▶ Action item
For this exercise, restate word for word only the lines from the first line of the data to the line containing "is (768, 1366).".

[Extracted data entries]
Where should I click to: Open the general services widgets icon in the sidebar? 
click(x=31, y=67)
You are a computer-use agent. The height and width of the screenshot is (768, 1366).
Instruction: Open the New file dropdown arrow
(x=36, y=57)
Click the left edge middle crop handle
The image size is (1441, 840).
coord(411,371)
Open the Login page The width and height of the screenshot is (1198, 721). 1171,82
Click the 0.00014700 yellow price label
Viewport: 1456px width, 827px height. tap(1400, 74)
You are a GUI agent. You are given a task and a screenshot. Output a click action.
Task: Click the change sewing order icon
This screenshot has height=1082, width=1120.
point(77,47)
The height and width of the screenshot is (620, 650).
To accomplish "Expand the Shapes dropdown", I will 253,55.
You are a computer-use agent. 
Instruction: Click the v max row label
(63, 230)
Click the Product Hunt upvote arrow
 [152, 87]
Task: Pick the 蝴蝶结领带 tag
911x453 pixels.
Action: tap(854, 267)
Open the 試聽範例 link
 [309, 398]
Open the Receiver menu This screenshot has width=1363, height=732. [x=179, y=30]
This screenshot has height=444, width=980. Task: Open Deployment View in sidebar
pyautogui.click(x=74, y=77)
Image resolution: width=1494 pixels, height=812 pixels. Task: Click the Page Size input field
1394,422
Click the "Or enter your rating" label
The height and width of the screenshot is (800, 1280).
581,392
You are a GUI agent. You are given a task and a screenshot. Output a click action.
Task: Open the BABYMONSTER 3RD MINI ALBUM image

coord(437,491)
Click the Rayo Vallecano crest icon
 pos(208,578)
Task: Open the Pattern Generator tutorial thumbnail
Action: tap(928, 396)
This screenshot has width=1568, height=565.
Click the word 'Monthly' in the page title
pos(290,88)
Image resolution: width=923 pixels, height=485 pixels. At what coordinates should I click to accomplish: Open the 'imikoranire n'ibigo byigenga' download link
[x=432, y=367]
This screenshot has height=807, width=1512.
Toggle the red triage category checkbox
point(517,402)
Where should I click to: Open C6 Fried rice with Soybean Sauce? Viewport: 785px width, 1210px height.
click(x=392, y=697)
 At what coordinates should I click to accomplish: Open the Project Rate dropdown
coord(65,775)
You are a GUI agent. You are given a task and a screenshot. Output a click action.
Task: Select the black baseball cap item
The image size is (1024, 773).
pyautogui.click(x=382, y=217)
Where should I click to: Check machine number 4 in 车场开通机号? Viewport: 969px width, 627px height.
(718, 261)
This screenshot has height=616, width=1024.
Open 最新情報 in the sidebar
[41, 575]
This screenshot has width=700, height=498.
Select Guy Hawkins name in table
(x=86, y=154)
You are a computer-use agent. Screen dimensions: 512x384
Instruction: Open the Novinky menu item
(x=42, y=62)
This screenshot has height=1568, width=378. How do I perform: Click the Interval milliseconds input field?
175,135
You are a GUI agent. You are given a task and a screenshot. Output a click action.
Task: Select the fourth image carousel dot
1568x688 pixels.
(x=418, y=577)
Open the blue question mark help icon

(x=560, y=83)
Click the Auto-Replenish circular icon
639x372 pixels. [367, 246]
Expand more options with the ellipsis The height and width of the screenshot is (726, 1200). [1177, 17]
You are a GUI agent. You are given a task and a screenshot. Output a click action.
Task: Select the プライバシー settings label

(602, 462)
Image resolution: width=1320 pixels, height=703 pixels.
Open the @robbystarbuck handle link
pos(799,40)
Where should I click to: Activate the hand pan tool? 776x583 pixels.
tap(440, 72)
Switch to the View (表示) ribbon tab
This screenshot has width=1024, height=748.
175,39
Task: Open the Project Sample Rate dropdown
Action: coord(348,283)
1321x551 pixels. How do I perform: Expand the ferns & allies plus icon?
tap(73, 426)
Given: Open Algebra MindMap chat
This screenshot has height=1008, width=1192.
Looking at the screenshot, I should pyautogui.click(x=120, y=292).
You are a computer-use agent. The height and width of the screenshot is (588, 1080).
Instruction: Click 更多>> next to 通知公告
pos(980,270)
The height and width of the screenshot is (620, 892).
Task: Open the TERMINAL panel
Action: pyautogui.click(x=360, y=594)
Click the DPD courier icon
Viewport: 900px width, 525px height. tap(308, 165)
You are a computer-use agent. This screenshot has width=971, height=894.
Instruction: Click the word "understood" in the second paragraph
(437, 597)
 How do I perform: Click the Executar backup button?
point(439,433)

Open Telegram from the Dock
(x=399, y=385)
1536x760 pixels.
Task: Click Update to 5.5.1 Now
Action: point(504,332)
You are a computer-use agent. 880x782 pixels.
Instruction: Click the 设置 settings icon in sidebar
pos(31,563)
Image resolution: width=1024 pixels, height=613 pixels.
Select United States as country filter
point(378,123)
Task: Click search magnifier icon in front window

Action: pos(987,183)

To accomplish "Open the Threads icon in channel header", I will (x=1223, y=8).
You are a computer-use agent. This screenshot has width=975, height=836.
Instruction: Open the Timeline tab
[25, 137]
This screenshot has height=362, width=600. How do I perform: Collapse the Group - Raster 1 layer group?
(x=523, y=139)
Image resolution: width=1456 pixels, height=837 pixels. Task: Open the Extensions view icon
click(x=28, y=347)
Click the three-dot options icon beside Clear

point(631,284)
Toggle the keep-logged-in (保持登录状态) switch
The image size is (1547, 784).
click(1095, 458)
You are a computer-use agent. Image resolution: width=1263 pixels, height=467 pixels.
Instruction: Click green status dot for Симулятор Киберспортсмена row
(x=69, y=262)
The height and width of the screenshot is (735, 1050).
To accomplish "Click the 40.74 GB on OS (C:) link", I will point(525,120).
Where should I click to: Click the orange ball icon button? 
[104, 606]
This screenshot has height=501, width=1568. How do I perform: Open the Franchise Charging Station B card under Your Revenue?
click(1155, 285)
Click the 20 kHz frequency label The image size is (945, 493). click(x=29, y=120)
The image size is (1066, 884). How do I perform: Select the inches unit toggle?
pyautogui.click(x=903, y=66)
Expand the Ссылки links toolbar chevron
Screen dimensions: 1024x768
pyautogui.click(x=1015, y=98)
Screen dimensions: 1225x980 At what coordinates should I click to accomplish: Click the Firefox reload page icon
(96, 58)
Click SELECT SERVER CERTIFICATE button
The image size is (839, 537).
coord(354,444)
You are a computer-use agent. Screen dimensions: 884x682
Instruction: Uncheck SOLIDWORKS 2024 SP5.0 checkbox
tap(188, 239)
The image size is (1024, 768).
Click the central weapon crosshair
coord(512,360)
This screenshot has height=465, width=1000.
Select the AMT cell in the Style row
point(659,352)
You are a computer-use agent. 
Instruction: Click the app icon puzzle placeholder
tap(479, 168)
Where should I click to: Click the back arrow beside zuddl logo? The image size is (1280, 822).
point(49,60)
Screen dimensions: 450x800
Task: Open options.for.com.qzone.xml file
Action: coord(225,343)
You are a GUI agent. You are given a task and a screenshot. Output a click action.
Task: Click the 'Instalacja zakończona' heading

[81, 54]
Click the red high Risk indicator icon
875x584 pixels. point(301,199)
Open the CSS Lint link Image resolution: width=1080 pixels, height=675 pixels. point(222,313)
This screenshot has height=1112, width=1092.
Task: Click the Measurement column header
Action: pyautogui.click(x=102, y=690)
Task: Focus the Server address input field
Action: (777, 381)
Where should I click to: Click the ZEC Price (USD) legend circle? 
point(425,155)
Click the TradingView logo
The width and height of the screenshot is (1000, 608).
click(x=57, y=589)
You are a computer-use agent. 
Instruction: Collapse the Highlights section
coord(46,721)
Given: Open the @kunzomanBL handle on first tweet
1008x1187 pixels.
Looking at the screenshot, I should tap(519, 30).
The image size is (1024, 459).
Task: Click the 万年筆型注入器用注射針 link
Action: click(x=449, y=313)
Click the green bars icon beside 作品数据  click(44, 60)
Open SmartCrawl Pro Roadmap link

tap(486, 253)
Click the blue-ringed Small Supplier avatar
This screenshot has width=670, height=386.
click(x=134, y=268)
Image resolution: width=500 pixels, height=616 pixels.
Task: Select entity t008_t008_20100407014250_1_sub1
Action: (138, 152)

▶ Answer space
Where should I click to: Open the general services widgets icon in the sidebar? 
click(x=31, y=67)
You are a computer-use agent. The height and width of the screenshot is (768, 1366).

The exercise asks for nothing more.